Your objective:
The output is the line containing "Viewport: 1288px width, 939px" plus every later line down to the end of the listing below, copied exactly. No pictures belong in it.

::: Records for the task

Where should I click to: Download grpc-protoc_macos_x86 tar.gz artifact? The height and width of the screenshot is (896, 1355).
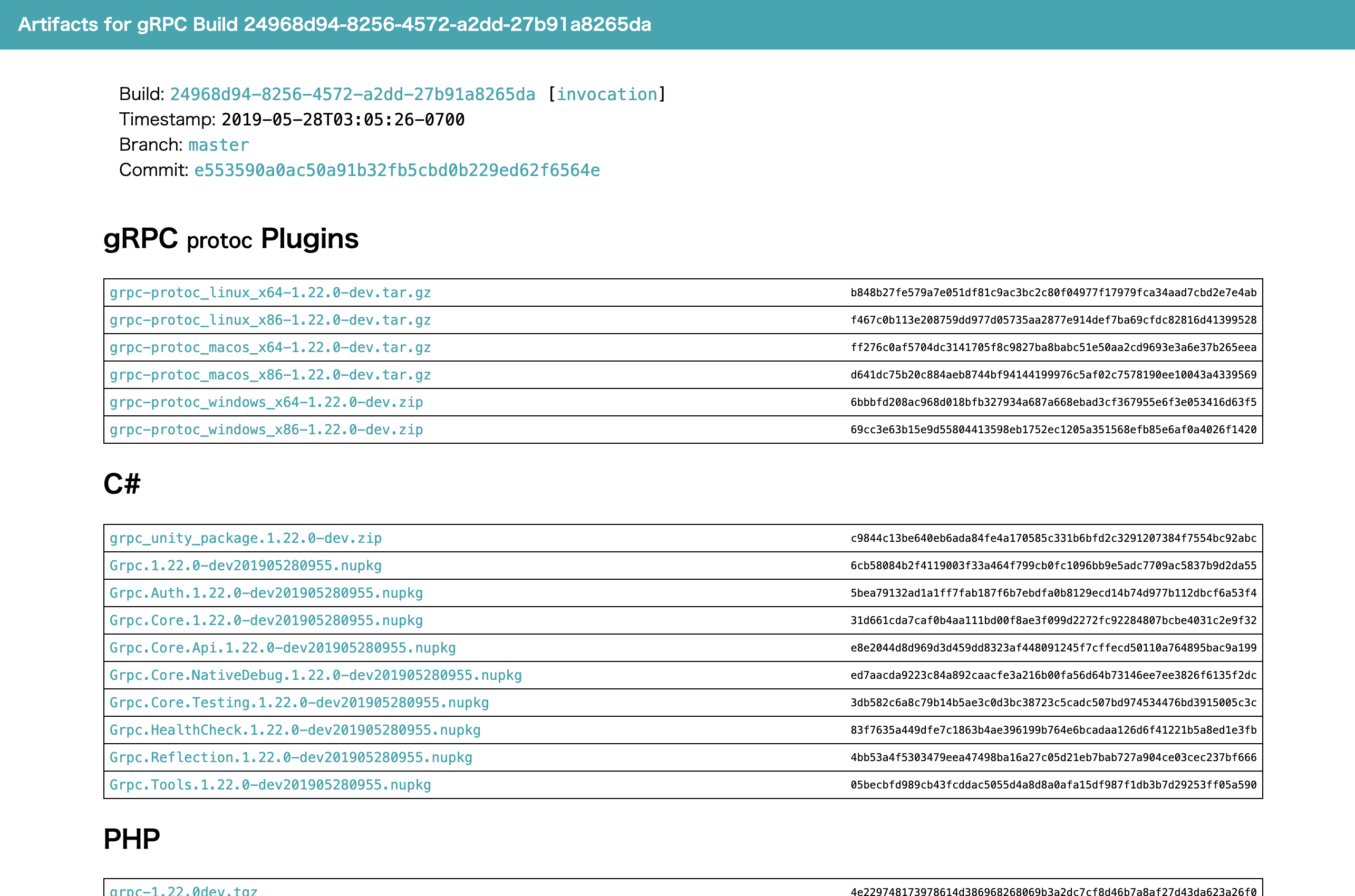pyautogui.click(x=270, y=375)
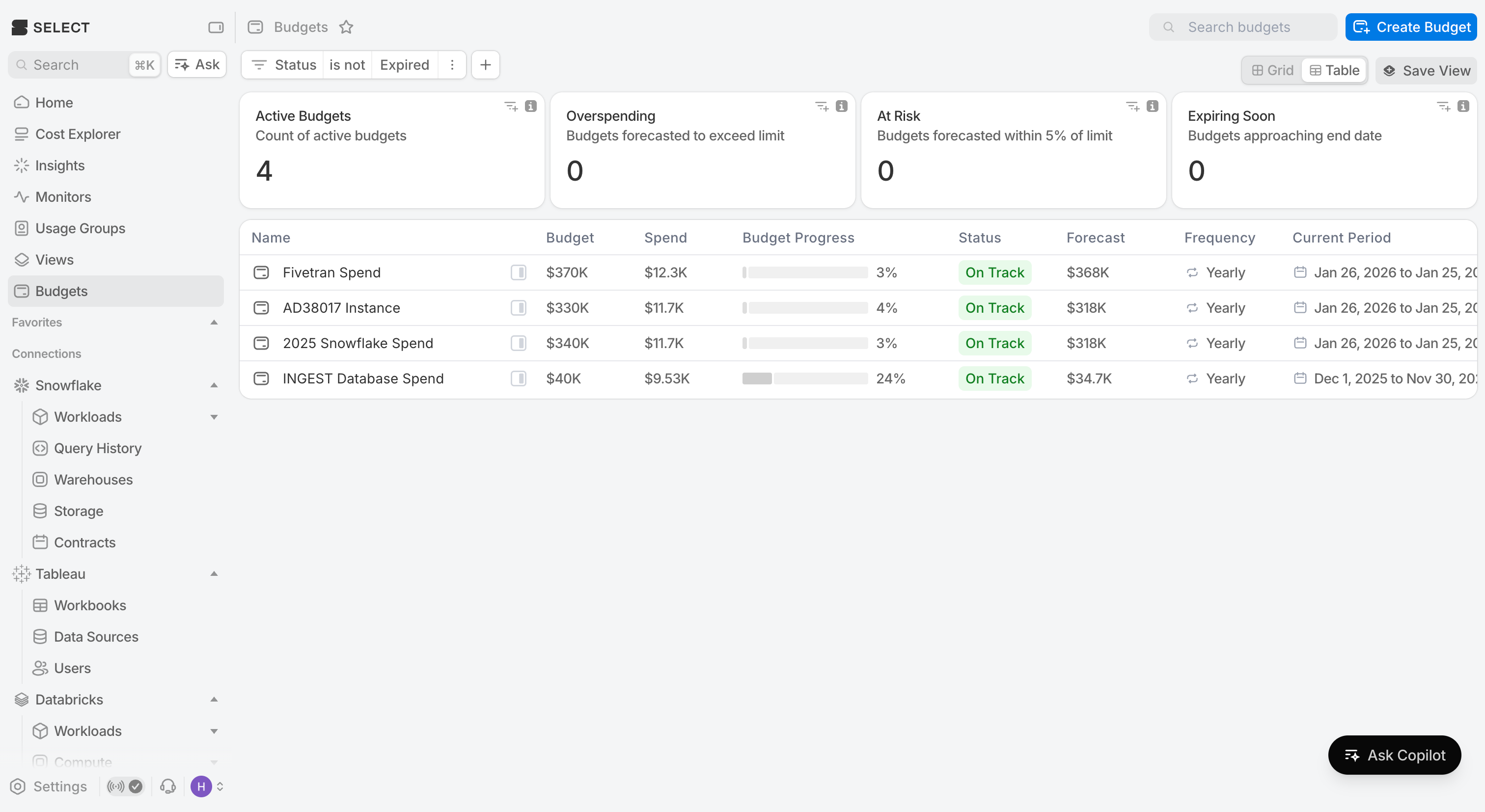Toggle the connection status indicator near Settings
Screen dimensions: 1485x812
tap(125, 786)
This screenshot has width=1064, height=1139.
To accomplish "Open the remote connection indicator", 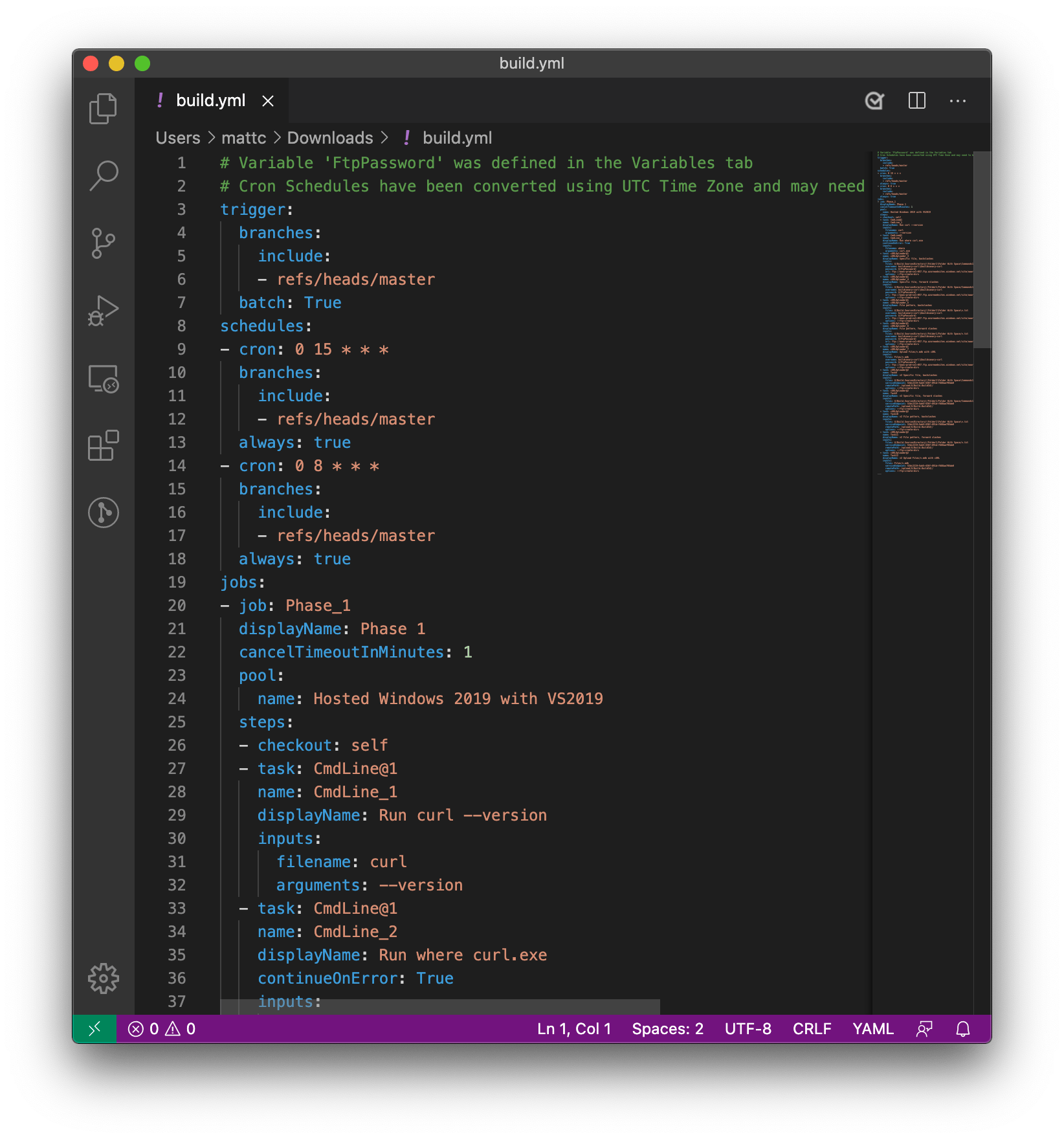I will coord(94,1028).
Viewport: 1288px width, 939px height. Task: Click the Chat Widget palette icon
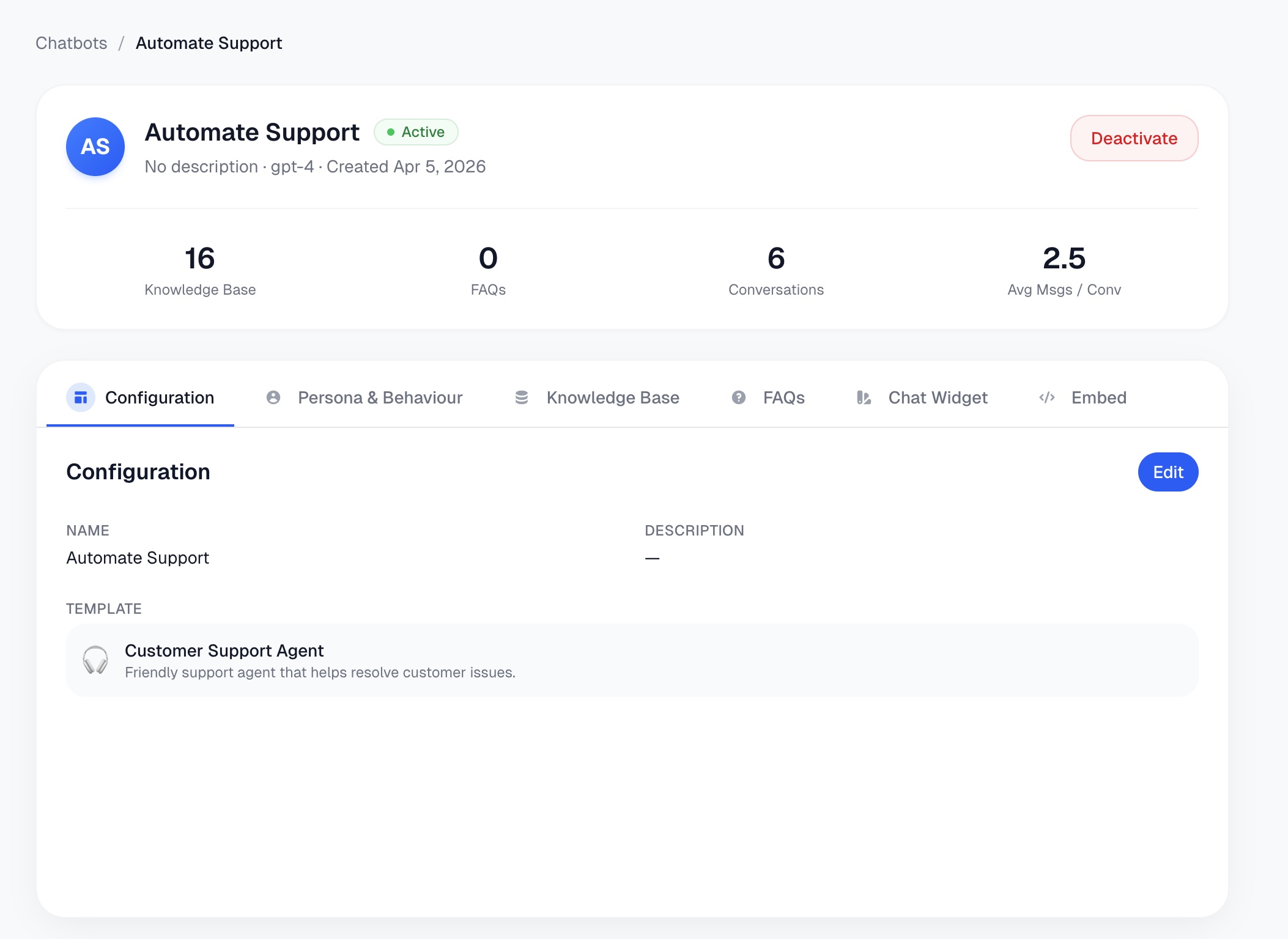[x=864, y=398]
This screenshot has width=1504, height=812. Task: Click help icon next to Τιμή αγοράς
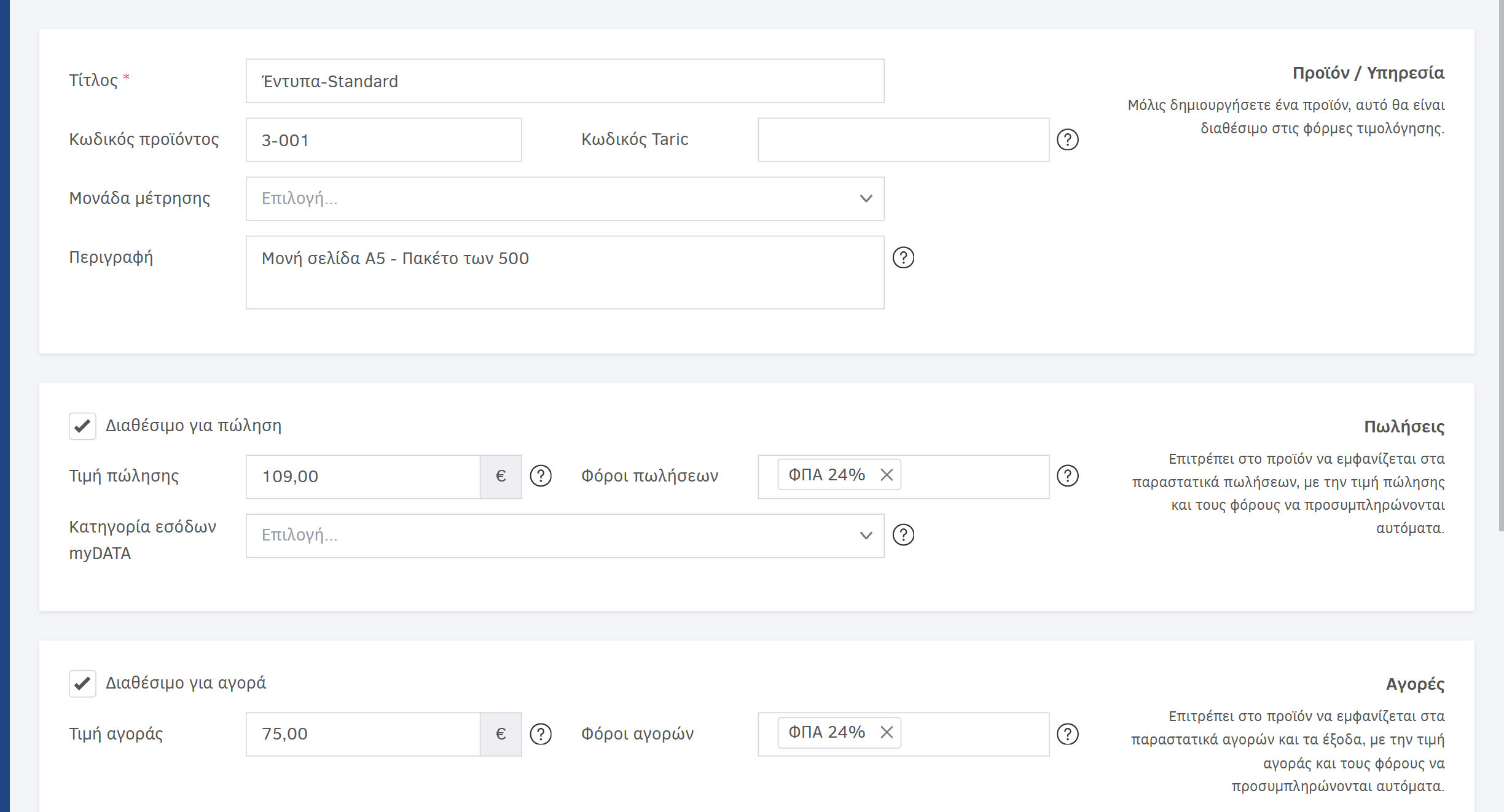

::::::

Response below:
Viewport: 1288px width, 939px height. Task: Click the Chat Widget palette icon
[x=864, y=398]
This screenshot has width=1504, height=812. Task: Click help icon next to Τιμή αγοράς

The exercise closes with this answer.